(Text passage Opens)

Confusion matrices

4 minutes

You can think of data as continuous, categorical, or ordinal (categorical but with an order). Confusion matrices are a means of assessing how well a categorical model performs. For context as to how these work, let’s first refresh our knowledge about continuous data. Through this, we can see how confusion matrices are simply an extension of the histograms we already know.

Continuous data distributions

When we want to understand continuous data, the first step is often to see how it's distributed. Consider the following histogram:

Histogram showing label distribution.

We can see that the label is, on average, about zero, and most datapoints fall between -1 and 1. It appears as symmetrical; there are an approximately even count of numbers smaller and larger than the mean. If we wanted, we could use a table rather than a histogram, but it could be unwieldy.

Categorical data distributions

In some respects, categorical data aren't so different from continuous data. We can still produce histograms to assess how commonly values appear for each label. For example, a binary label (true/false) might appear with frequency like so:

Bar plot showing more false labels then true.

This tells us that there are 750 samples with "false" as a label, and 250 with "true" as the label.

A label for three categories is similar:

Bar plot showing more animal labels than person and tree labels.

This tells us that there are 200 samples that are "person", 400 that are "animal", and 100 that are "tree".

As categorical labels are simpler, we can often show these as simple tables. The two preceding graphs would appear like so:

Label	False	True
Count	750	250

And:

Label	Person	Animal	Tree
Count	200	400	100

Looking at predictions

We can look at predictions that the model makes just like we look at the ground-truth labels in our data. For example, we might see that in the test set our model predicted "false" 700 times and "true" 300 times.

Model Prediction	Count
False	700
True	300

This provides direct information about the predictions our model is making, but it doesn’t tell us which of these are correct. While we can use a cost function to understand how often the correct responses are given, the cost function won't tell us which kinds of errors are being made. For example, the model might correctly guess all "true" values, but also guess "true" when it should have guessed "false".

(Text passage Closes)
(Dataset records Opens)

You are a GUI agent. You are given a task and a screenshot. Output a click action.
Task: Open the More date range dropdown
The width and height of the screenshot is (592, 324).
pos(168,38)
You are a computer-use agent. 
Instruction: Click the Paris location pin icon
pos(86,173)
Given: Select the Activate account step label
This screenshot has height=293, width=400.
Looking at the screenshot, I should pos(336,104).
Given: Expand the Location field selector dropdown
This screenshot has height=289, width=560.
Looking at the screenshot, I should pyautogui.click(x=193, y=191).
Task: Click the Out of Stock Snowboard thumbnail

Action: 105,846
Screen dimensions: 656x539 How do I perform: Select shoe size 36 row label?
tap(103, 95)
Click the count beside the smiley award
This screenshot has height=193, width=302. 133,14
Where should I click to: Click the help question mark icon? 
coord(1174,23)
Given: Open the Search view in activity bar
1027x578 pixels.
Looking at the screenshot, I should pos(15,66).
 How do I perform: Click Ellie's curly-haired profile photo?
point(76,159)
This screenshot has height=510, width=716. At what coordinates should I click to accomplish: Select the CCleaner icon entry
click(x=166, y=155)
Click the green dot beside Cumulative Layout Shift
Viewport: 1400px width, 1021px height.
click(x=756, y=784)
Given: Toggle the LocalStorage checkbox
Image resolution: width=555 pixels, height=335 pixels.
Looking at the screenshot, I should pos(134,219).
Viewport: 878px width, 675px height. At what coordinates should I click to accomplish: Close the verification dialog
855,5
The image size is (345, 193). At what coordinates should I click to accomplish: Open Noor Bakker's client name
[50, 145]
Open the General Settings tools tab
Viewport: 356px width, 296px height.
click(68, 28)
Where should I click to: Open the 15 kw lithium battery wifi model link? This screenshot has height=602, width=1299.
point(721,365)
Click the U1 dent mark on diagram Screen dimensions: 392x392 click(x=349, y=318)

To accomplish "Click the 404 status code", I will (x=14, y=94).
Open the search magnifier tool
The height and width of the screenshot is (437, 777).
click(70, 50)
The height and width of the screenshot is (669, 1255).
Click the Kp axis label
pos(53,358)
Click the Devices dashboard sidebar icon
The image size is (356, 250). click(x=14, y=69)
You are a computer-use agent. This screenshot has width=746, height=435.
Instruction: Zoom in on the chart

(Dataset records Closes)

Exercises —
**A.** In the text on confusion matrices, how many samples have "animal" as their label?
**B.** Write a continuation of the text on confusion matrices, starting after its last sentence.
Nothing in the listing is needed here.

Per-task outputs —
**A.** 400 samples.

**B.**
The confusion matrix

The key to understanding the model performance is to combine the table for model prediction with the table for ground-truth data labels:

Diagram of the confusion matrix with total numbers added.

The square we haven't filled out is called the confusion matrix.

Each cell in the confusion matrix tells us one thing about the model’s performance. These are True Negatives (TN), False Negatives (FN), False Positives (FP) and True Positives (TP).

Let’s explain these one by one, replacing these acronyms with actual values. Blue-green squares mean the model made a correct prediction, and orange squares mean the model made an incorrect prediction.

True Negatives (TN)

The top-left value will list how many times the model predicted false, and the actual label was also false. In other words, this lists how many times the model correctly predicted false. Let’s say, for our example, that this happened 500 times:

Diagram of the confusion matrix without total numbers, showing true negatives only.

False Negatives (FN)

The top-right value tells us how many times the model predicted false, but the actual label was true. We know now that this is 200. How? Because the model predicted false 700 times, and 500 of those times it did so correctly. Thus, 200 times it must have predicted false when it shouldn't have.

Diagram of the confusion matrix showing false negatives only.

False Positives (FP)

The bottom-left value holds false positives. This tells us how many times the model predicted true, but the actual label was false. We know now that this is 250, because there were 750 times that the correct answer was false. 500 of these times appear in the top-left cell (TN):

Diagram of the confusion matrix showing false positives also.

True Positives (TP)

Finally, we have true positives. This is the number of times that the model correctly prediction of true. We know that this is 50 for two reasons. Firstly, the model predicted true 300 times, but 250 times it was incorrect (bottom-left cell). Secondly, there were 250 times that true was the correct answer, but 200 times the model predicted false.

Diagram of the confusion matrix showing true positives also.

The final matrix

We normally simplify our confusion matrix slightly, like so:

Diagram of the simplified confusion matrix.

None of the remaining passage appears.